Post-Encoder Feature Extraction

Overview

After a deep learning encoder processes each video frame into a feature map [B, C, H, W], a post-encoder module optionally collapses or focuses the spatial dimensions before the result is written to DataManager. This is useful for:

  • Extracting a single compact feature vector per frame (Global Average Pooling)
  • Watching features at a tracked anatomical landmark (Spatial Point Extraction)

Selecting a Post-Encoder Module

The Post-Encoder Module section appears at the bottom of the Deep Learning widget’s Dynamic Slots panel, below the Outputs section.

Use the Module combo to choose one of:

Option What it does
None Passes the encoder output directly to the decoder (default).
Global Average Pooling Averages across all spatial pixels → [B, C] feature vector per batch.
Spatial Point Extraction Reads features at a user-tracked 2-D point → [B, C] feature vector per frame.

Global Average Pooling

  1. Set Module to Global Average Pooling.
  2. Set the output decoder to TensorToFeatureVector (or a compatible target key).
  3. Run batch inference. A TensorData matrix is written to DataManager when the batch completes. Rows correspond to frames; columns correspond to encoder channels.

Spatial Point Extraction

  1. Ensure you have a PointData object loaded that tracks the anatomical location of interest frame by frame (e.g. a whisker base, eye corner).
  2. Set Module to Spatial Point Extraction.
  3. Choose Interpolation: Bilinear (recommended for sub-pixel accuracy) or Nearest (faster).
  4. Select the Point Key from the combo — this should be the PointData key containing the per-frame 2-D coordinates.
  5. Run inference.
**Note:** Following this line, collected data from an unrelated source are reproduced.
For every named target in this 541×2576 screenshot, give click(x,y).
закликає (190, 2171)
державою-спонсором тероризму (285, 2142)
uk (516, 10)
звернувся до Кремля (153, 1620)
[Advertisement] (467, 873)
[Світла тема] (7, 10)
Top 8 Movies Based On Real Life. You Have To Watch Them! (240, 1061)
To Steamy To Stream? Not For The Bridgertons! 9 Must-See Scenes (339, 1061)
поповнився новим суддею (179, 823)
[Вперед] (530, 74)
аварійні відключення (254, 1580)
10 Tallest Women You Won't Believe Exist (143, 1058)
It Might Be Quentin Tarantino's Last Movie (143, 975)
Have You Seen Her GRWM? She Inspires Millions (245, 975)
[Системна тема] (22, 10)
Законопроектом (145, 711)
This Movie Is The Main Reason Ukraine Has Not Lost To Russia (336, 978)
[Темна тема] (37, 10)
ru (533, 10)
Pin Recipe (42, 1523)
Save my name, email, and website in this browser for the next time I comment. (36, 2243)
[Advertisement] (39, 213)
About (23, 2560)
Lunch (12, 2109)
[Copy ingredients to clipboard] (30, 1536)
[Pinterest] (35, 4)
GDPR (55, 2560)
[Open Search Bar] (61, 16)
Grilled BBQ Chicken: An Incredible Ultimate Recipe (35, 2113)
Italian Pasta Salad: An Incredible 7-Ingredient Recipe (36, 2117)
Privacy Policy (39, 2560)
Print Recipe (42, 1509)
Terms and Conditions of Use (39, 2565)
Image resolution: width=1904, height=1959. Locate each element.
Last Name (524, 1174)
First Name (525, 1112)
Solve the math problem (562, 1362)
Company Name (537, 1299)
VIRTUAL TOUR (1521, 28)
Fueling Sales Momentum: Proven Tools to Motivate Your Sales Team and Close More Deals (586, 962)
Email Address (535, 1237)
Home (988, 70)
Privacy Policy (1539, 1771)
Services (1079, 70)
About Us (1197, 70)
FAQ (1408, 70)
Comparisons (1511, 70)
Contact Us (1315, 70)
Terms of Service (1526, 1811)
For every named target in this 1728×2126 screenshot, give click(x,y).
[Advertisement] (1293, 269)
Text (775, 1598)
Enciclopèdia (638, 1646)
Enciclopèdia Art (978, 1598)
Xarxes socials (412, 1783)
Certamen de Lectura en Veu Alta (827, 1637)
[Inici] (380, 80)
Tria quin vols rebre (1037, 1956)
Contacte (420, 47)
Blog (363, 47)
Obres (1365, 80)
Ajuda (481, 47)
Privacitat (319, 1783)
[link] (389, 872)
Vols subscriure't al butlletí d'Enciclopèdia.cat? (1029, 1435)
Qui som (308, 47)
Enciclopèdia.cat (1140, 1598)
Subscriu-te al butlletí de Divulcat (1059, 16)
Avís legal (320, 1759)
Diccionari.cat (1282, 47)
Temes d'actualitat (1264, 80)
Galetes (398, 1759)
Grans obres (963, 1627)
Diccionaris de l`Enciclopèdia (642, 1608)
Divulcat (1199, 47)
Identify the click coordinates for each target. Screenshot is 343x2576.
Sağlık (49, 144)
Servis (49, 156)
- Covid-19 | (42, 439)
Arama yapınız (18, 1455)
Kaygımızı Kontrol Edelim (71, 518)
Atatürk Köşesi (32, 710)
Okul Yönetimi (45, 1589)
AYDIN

Before each frame the widget reads the first point from the chosen PointData at that frame index and passes it to the module.

Output: TensorData

When TensorToFeatureVector is used as the decoder, results are accumulated across all batch frames and written as a single TensorData object. Each row is one frame and each column is one feature channel. The object can be viewed with the Tensor Inspector or used as input to ML pipelines.

Note

For single-frame inference (Run Frame / Current), a 1-row TensorData is written immediately to DataManager after inference completes.